Algunos registros
____________

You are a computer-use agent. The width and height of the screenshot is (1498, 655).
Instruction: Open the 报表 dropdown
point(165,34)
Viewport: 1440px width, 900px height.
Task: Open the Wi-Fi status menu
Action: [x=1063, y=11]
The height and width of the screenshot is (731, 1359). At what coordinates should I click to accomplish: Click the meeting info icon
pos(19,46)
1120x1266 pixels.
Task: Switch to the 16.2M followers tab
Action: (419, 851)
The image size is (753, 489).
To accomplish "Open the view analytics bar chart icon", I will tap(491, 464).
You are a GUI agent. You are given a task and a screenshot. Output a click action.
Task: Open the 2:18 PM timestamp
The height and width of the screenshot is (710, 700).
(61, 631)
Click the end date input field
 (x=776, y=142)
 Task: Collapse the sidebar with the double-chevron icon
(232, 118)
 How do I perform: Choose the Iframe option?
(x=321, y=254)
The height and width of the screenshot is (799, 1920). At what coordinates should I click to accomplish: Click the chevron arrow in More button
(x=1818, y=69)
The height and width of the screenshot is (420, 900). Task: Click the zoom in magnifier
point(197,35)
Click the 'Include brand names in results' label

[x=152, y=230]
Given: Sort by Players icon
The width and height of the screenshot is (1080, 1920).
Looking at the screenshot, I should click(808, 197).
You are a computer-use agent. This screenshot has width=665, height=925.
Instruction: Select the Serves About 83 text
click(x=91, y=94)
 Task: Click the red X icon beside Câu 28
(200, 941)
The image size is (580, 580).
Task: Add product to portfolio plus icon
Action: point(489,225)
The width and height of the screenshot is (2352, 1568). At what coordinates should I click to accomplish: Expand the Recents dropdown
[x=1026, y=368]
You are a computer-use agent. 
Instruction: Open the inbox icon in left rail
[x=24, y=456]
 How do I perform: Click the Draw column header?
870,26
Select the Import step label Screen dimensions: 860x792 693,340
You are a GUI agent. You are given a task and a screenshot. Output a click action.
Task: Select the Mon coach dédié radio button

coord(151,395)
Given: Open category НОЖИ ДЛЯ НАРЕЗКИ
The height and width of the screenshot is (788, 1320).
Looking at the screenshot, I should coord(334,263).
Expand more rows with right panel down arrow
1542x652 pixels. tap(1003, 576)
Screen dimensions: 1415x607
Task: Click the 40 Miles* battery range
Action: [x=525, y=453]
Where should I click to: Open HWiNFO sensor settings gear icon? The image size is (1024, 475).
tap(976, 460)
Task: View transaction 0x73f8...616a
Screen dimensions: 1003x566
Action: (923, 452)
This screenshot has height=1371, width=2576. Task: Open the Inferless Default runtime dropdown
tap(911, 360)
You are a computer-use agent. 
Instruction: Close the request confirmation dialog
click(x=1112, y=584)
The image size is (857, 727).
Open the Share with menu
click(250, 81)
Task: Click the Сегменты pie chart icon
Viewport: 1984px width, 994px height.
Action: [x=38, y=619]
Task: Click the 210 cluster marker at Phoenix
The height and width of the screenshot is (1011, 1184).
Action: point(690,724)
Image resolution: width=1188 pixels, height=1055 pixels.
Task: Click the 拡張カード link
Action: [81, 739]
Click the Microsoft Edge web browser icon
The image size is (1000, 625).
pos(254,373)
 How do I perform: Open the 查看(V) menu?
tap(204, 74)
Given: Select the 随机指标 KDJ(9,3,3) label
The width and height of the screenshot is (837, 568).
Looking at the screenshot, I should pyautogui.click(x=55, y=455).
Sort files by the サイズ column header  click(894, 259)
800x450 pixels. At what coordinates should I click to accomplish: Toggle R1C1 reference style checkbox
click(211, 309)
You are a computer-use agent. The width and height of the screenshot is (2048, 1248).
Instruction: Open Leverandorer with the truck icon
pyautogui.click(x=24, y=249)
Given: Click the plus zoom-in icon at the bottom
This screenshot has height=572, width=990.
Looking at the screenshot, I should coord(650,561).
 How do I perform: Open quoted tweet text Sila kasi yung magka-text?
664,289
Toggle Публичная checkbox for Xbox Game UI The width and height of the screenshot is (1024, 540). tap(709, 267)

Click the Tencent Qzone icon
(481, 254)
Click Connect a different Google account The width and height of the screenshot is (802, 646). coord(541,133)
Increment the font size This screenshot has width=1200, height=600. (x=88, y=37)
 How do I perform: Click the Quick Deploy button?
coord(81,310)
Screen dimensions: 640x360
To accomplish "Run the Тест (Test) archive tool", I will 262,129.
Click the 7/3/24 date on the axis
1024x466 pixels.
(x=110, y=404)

____________

Qué hacer
Cita sin cambios el tramo de los registros que va desde la línea que contiene "Screen dimensions: 640x360" hasta el final de los registros, con ambos extremos incluidos.

Solución propuesta
Screen dimensions: 640x360
To accomplish "Run the Тест (Test) archive tool", I will 262,129.
Click the 7/3/24 date on the axis
1024x466 pixels.
(x=110, y=404)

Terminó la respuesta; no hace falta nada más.